Copy verbatim the block of lines in the entries below whose first line contains "Task: Click the small edit icon gear" and whose last line contains "You are a computer-use agent. The width". Leave out all other lines.

* _Extracted records_:
=== Section Start ===

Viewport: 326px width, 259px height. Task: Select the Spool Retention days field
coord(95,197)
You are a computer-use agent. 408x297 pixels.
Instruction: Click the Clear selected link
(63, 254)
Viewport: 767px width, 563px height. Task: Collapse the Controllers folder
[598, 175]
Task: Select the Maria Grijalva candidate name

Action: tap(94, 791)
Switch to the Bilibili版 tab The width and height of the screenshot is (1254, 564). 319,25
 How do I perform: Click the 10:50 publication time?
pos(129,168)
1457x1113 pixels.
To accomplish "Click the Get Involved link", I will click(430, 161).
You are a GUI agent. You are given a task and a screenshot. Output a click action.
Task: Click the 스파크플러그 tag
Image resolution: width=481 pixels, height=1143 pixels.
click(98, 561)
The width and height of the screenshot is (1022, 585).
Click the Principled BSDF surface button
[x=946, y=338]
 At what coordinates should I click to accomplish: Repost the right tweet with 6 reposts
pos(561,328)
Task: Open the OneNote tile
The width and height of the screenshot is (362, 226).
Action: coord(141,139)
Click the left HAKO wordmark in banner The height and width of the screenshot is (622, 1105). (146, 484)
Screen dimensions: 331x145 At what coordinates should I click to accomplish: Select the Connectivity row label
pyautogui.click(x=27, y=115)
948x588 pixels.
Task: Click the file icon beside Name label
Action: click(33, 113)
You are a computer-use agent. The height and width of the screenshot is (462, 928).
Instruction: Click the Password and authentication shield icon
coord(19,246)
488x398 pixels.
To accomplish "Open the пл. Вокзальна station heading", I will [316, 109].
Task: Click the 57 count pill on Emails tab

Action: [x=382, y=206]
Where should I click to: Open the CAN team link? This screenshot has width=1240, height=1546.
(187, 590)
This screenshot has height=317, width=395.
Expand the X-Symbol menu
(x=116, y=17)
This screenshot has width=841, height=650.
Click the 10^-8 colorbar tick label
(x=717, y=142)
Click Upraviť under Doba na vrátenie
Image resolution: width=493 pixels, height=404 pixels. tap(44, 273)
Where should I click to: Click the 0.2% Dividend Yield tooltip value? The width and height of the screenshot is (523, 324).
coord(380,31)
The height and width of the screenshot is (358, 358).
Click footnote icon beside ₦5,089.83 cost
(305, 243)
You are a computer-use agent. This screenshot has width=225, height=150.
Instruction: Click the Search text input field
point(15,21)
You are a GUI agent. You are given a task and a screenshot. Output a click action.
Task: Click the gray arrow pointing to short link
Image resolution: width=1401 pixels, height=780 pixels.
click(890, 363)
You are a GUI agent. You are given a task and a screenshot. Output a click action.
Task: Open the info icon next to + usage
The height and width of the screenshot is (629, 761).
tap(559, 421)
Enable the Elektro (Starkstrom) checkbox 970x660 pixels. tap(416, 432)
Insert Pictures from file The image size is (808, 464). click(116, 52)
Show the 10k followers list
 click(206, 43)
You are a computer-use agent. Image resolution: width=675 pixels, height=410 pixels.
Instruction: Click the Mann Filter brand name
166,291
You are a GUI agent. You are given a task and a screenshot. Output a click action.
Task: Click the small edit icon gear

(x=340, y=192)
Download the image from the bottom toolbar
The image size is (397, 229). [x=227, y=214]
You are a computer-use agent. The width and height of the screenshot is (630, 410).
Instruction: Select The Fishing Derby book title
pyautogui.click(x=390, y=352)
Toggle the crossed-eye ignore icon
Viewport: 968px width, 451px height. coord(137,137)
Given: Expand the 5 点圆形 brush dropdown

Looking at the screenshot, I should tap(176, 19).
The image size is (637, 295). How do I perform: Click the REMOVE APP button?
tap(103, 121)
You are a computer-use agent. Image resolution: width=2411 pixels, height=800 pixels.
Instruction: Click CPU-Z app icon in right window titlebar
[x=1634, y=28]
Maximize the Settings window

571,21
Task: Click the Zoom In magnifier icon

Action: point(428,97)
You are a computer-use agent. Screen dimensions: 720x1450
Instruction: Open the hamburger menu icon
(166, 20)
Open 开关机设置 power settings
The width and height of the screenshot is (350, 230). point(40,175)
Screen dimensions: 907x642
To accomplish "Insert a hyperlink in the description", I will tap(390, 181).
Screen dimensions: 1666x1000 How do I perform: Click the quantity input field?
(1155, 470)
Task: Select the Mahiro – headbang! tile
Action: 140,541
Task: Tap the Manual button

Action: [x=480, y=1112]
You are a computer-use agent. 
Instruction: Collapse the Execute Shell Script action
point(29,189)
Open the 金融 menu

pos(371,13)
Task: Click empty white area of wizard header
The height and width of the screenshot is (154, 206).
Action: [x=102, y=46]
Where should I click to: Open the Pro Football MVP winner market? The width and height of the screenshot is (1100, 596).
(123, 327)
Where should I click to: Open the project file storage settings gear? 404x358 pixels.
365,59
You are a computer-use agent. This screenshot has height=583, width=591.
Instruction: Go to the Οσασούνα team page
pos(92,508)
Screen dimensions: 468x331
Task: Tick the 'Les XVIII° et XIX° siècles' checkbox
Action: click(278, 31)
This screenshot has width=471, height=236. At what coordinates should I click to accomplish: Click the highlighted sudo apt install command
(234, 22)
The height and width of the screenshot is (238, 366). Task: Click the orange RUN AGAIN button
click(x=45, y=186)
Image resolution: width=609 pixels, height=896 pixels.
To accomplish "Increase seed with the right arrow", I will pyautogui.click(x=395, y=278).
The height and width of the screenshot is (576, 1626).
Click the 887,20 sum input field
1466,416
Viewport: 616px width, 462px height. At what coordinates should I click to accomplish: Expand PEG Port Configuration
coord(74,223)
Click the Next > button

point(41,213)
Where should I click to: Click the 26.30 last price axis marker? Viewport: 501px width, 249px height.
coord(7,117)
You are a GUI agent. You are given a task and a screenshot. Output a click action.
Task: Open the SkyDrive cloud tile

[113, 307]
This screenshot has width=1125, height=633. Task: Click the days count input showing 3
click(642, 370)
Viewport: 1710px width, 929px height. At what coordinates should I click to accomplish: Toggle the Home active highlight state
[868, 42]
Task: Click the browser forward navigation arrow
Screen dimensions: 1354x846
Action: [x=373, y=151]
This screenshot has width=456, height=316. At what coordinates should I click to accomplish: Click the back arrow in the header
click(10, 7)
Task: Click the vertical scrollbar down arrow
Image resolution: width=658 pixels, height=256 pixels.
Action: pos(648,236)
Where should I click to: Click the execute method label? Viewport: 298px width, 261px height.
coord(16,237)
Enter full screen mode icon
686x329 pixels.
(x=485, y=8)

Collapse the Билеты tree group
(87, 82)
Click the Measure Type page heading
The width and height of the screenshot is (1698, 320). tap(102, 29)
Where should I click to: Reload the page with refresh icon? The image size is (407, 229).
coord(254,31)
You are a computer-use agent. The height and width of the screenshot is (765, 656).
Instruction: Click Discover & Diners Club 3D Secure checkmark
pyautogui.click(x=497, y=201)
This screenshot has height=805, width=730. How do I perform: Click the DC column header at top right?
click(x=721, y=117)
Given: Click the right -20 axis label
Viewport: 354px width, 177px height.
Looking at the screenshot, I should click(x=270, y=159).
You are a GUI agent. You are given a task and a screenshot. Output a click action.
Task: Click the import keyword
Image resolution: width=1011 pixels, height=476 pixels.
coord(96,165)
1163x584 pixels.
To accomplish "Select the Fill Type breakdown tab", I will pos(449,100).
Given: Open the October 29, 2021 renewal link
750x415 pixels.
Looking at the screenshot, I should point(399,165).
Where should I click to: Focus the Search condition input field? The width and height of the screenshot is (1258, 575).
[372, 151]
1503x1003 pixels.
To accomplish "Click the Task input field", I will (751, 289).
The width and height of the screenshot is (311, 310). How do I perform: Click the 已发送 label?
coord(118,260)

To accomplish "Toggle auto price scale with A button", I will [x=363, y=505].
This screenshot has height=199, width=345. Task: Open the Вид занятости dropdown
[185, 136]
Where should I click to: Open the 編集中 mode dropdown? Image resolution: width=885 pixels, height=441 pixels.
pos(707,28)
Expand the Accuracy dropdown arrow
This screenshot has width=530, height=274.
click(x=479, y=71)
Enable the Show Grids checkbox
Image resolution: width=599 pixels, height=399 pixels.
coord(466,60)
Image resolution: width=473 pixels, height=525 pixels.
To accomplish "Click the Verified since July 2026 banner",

=== Section End ===

* _Answer box_:
Task: Click the small edit icon gear

(x=340, y=192)
Download the image from the bottom toolbar
The image size is (397, 229). [x=227, y=214]
You are a computer-use agent. The width and height of the screenshot is (630, 410).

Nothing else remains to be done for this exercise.